Dahlerus öffnete die Tür. In dem vom üblichen Mobiliar entkernten und mit
bequemen Sesseln, Sofatischen und Kommoden üppig dekorierten Waggon drehten
sich zwei von drei im Raum anwesenden Männern nach ihm um. Erich Görnert, Chef
des Vierjahresplan-Amtes, und General Karl-Heinrich Bodenschatz, der auf
Görings Wunsch beim Treffen im Sönke-Nissen-Koog dabei sein sollte. Der dritte
Mann brauchte sich nicht umzudrehen, weil er dem Neuankömmling schon zugewandt
saß. Es war Hermann Göring.
Schwungvoll erhob sich Hitlers langjähriger Weggefährte aus einem reich
verzierten Sessel, dessen beachtlicher Umfang darauf schließen ließ, dass er
alleine dem Chef dieses Zuges vorbehalten war. Der Raum war auf den Geschmack
des Deutschen zugeschnitten, wirkte mit seinem hochflorigen Teppich, der die
Geräusche dämpfte, und seinen klobigen Möbeln schwer und überladen, fast
barock. Dahlerus fühlte sich, wie meistens, wenn er auf Göring traf, in eine
andere Zeit katapultiert.
Mit seiner Garderobe hatte Göring sich an diesem Tag
zurückgehalten. Statt wie bei repräsentativen Auftritten uniformiert und
ordengeschmückt war er für seine Verhältnisse mit einem hellbeigen Anzug
geradezu unauffällig gekleidet. Er breitete die Arme aus, kam auf Dahlerus zu
und fasste ihn an beiden Schultern.
»Mein lieber
Dahlerus, schön, dass Sie da sind. Da haben wir es doch noch geschafft, wir
beide. Vielleicht schreiben wir heute Geschichte. Das wäre dann eindeutig Ihr
Verdienst.«
»Ich freue mich
auch, Sie zu sehen, Herr Reichsfeldmarschall. Hatten Sie eine gute Reise?«
»Danke der Nachfrage. Aber wenn ich von einem so ehrenwerten Mann
empfangen werde, ist der Weg dorthin zweitrangig. Was zählt, ist das Ziel. Und
da haben wir uns heute eine Menge vorgenommen, nicht wahr?«
»In der Tat. Aber ob das für die Geschichtsbücher reicht, darüber müssen
andere befinden. Wir sollten unsere Kraft darauf konzentrieren, im Hier und
Jetzt etwas zu erreichen. Um in der Sprache der Eisenbahner zu bleiben: Lassen
Sie uns die entscheidenden Weichen stellen. Meine englischen Gäste sind auf
jeden Fall schon sehr gespannt, was Sie über die deutsche Position zu berichten
haben.«
Göring hatte die
Hände wieder heruntergenommen und lächelte sein Gegenüber an. Seine
Augenbrauen schössen hoch. »Sie fallen ja direkt mit der Tür ins Haus, mein
lieber Dahlerus. Können es mal wieder gar nicht abwarten. Aber so sind die
Schweden, nicht wahr? Halten mit nichts hinterm Berg. Das liebe ich so an
ihnen.« Göring schaute auf einmal etwas betrübt drein. »Karin war genauso. Aber
wem sage ich das, Dahlerus, das wissen Sie besser als ich.«
Der Schwede war
irritiert. Wie sollte er das wissen, fragte er sich, wenn er Görings erster
Frau, Karin von Fock, niemals begegnet war? Vielleicht dachte der
Reichsmarschall, dass sich die Schweden alle persönlich kannten.
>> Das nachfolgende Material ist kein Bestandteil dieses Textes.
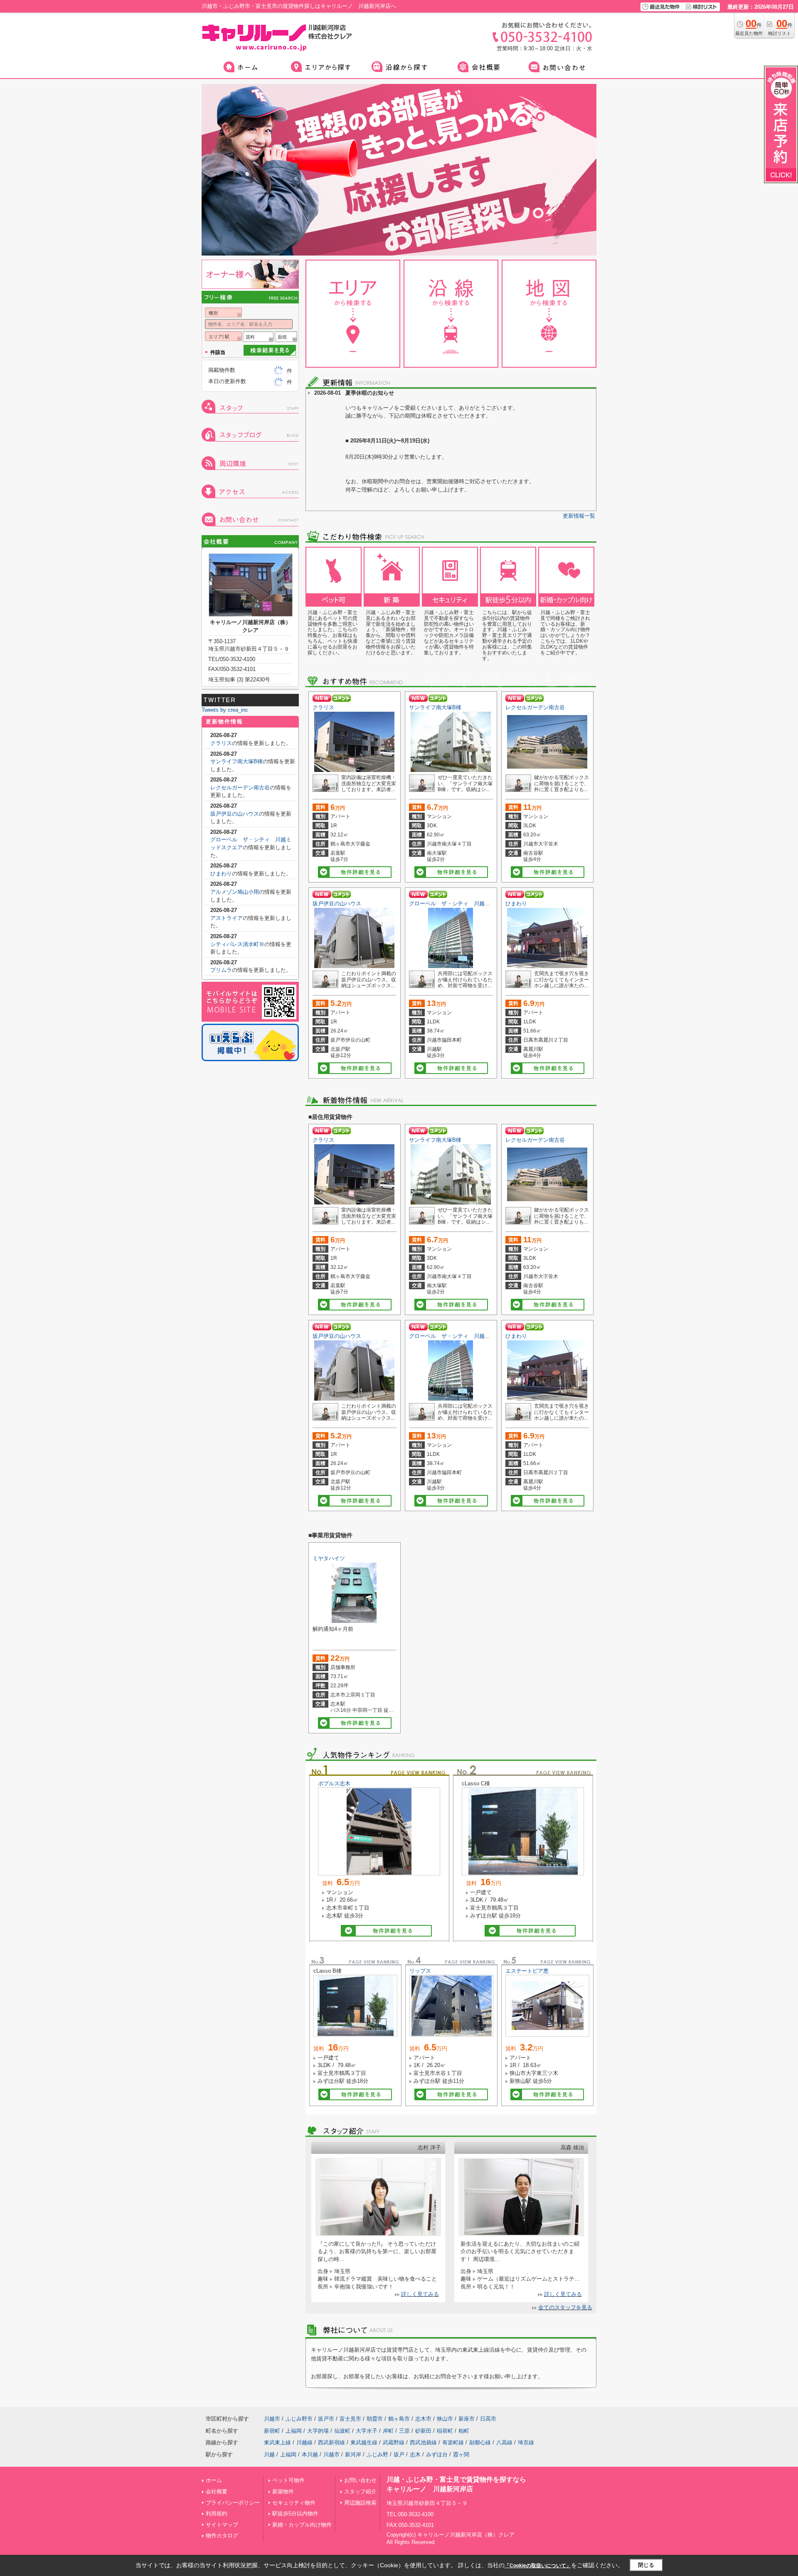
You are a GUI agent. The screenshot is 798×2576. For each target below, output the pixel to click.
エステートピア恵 (527, 1971)
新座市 (466, 2419)
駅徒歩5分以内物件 (295, 2513)
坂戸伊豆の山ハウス (337, 903)
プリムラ (221, 970)
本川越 (310, 2454)
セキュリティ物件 (293, 2503)
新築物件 (283, 2491)
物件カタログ (222, 2535)
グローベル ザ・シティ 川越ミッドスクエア (465, 903)
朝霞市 (375, 2419)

Zum Glück hatte er Göring schon bei mehreren Gelegenheiten ungebremst vor
sich hin sprudelnd erlebt und dessen sprunghafte Plauderei einzuschätzen
gelernt. Die Kunst bestand darin, das Wesentliche herauszufiltern. Kein
leichtes Unterfangen, denn Göring knipste sein Strahlen mit dem nächsten Satz schon
wieder an.
»Lassen Sie uns nicht über die traurige Vergangenheit reden, sondern über
die Zukunft. Dafür sind wir doch schließlich hergekommen. Bitte, setzen Sie
sich einen Moment zu uns, mein lieber Dahlerus.«
Göring fasste den Schweden behutsam am Ellenbogen und dirigierte ihn zu
einem freien Sessel. »Erich Görnert und General Bodenschatz kennen Sie ja
bereits.«
Dahlerus nickte den beiden zu, diese erwiderten höflich den Gruß.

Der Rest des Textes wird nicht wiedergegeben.